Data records
+ + + + + + +

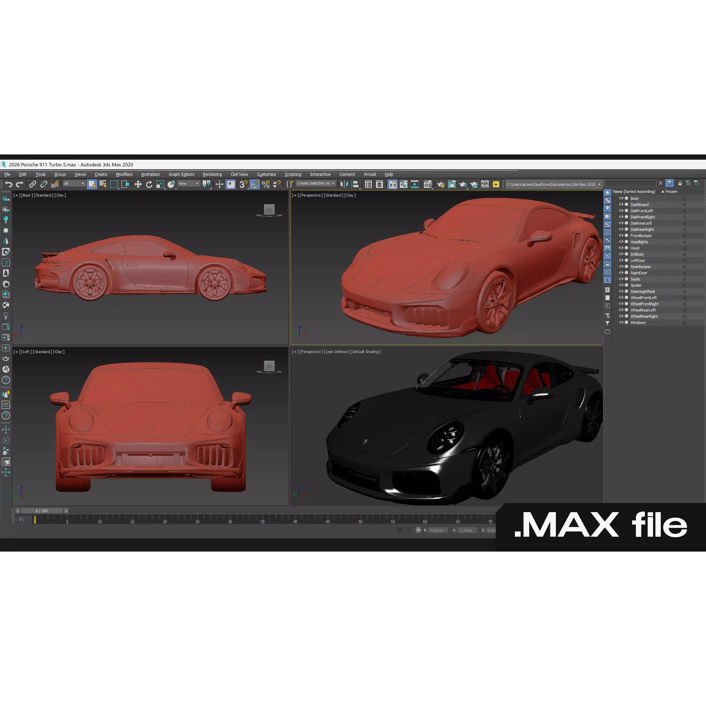
Task: Select the Rotate tool icon
Action: [x=149, y=185]
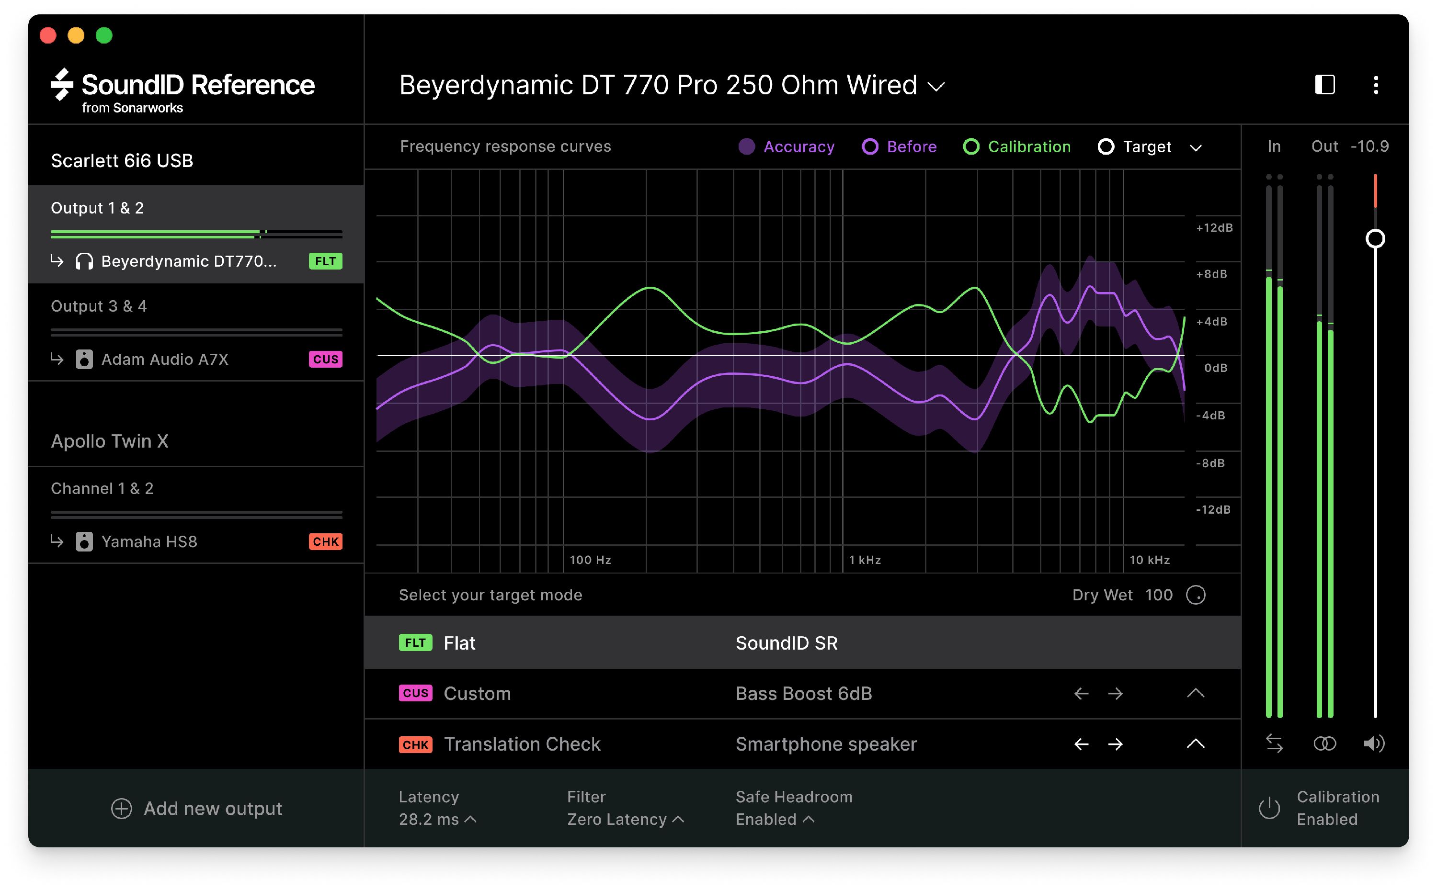
Task: Open the Beyerdynamic DT 770 Pro profile dropdown
Action: [936, 86]
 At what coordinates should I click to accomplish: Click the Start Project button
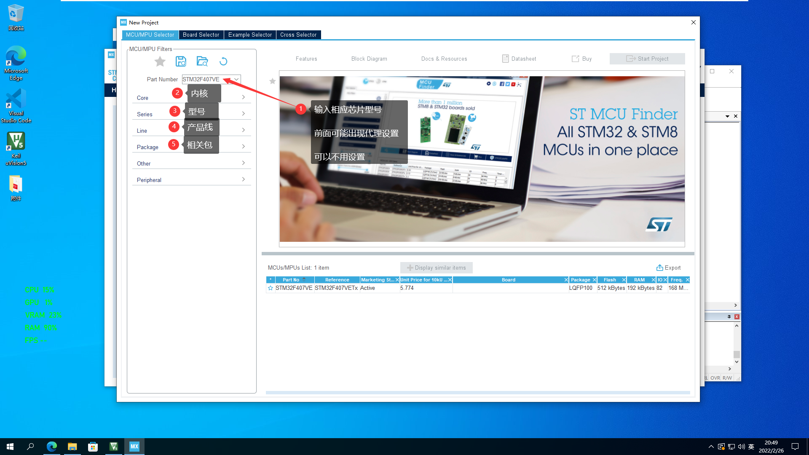tap(647, 59)
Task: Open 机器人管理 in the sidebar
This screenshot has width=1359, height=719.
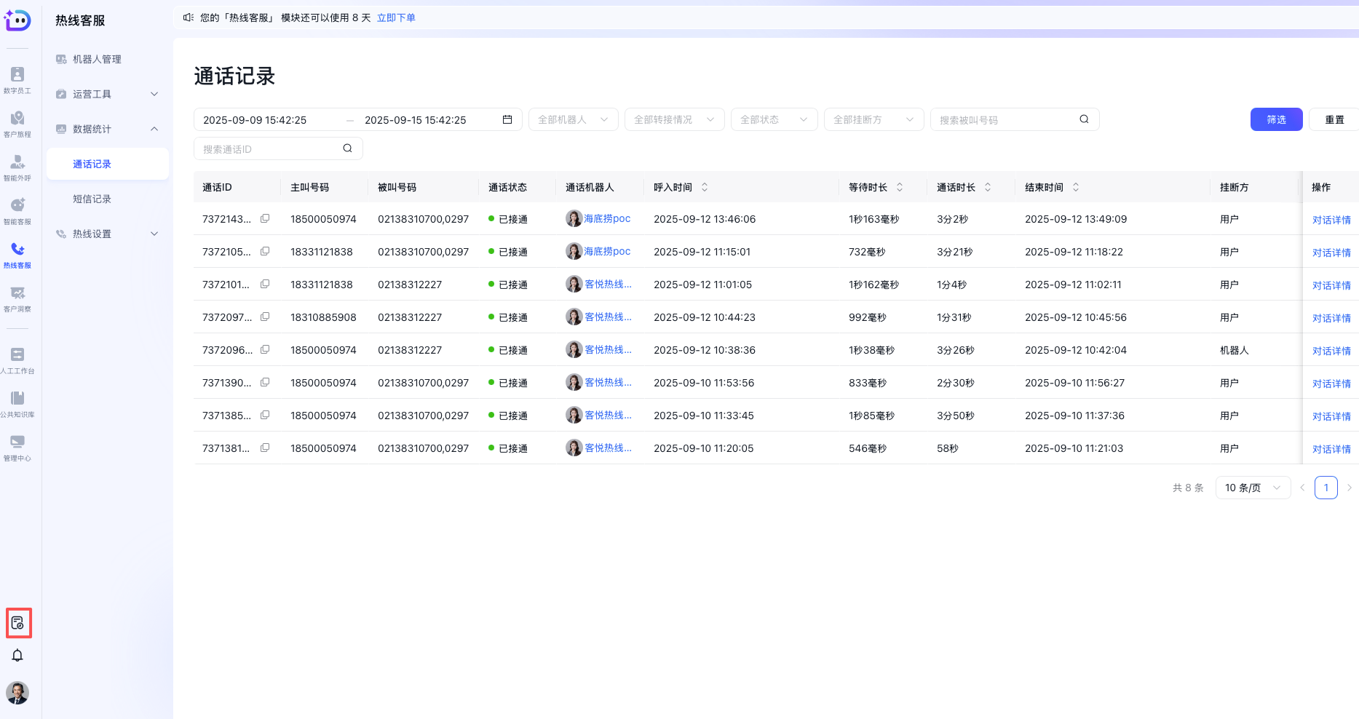Action: (97, 59)
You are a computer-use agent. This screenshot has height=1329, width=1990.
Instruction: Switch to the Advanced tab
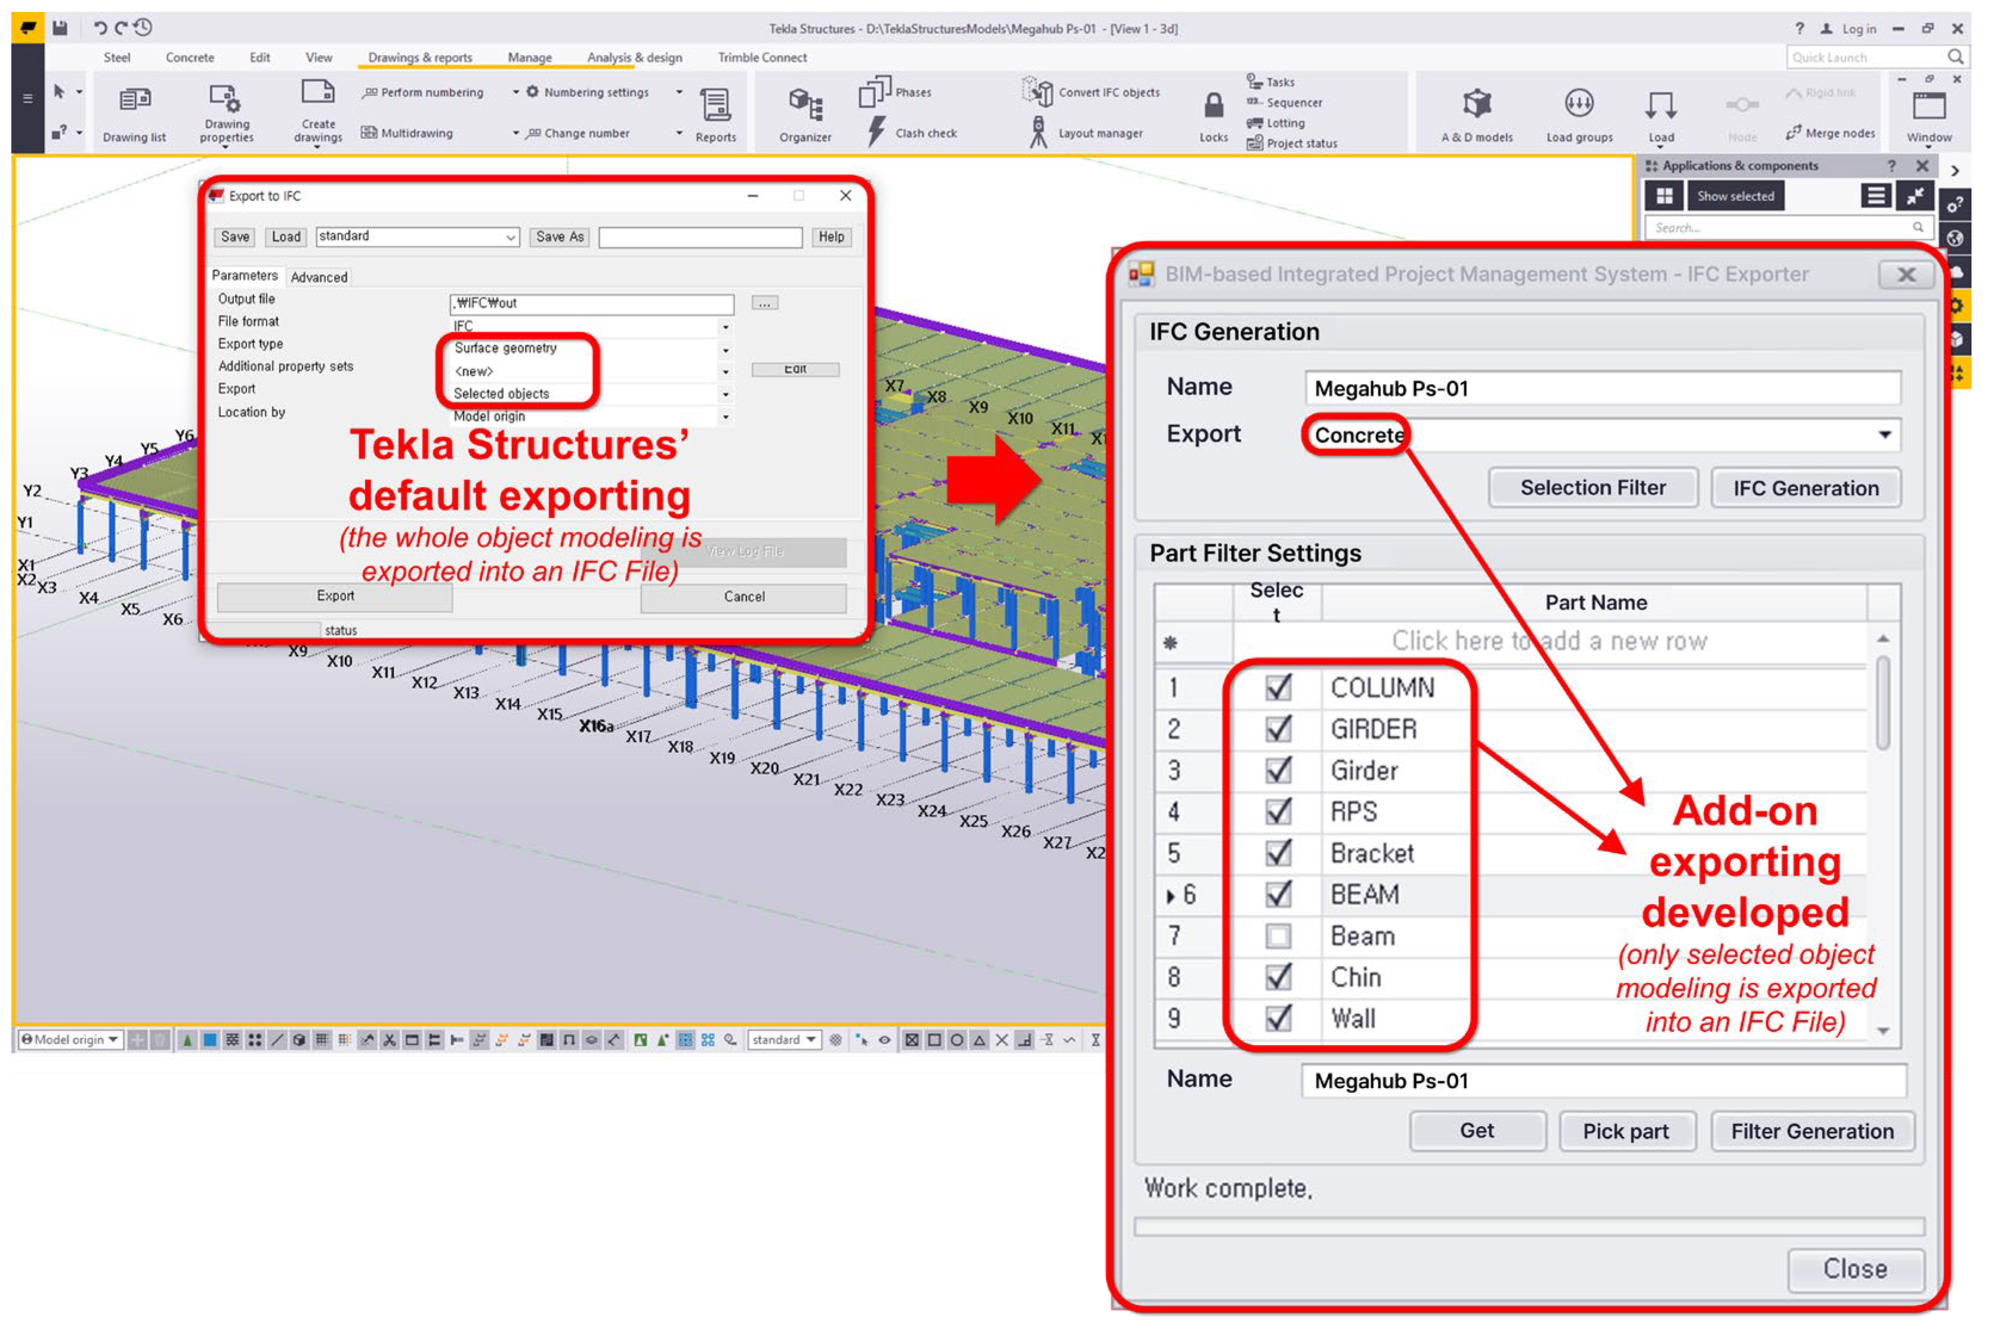[319, 277]
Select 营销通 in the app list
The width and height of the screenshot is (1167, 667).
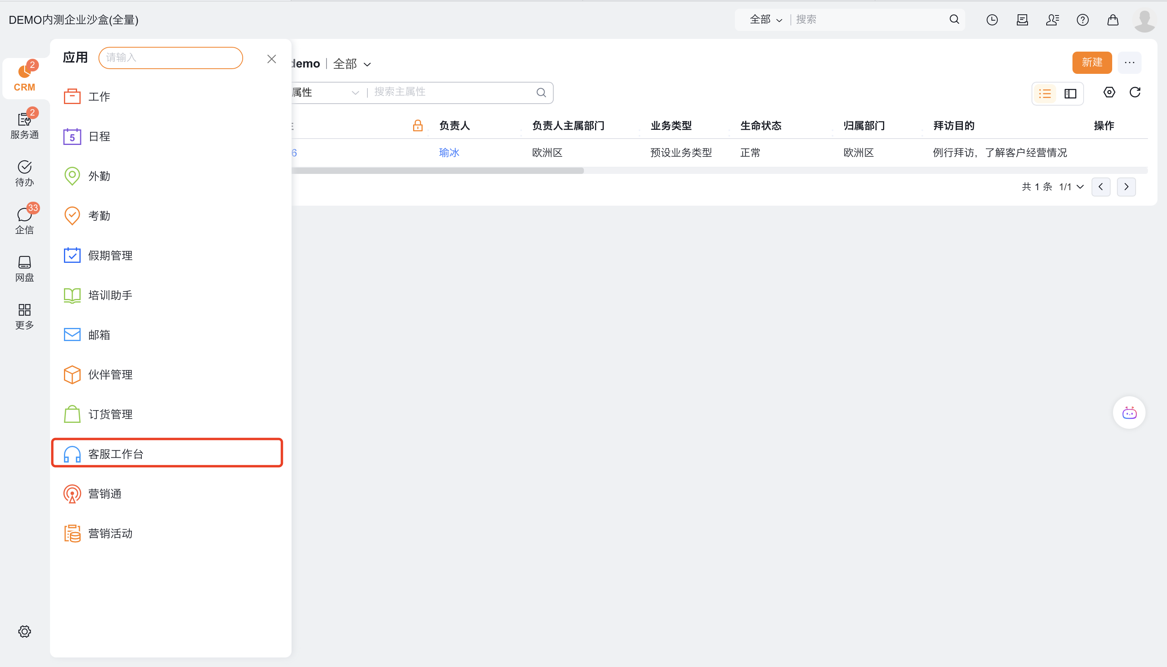[x=104, y=493]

+ + + + + + +

Required action:
Go to the line that contains "The width and" and copy exactly from there through the last line of the records above, both included. Omit pictures.

Answer for this exercise:
The width and height of the screenshot is (1167, 667).
[x=104, y=493]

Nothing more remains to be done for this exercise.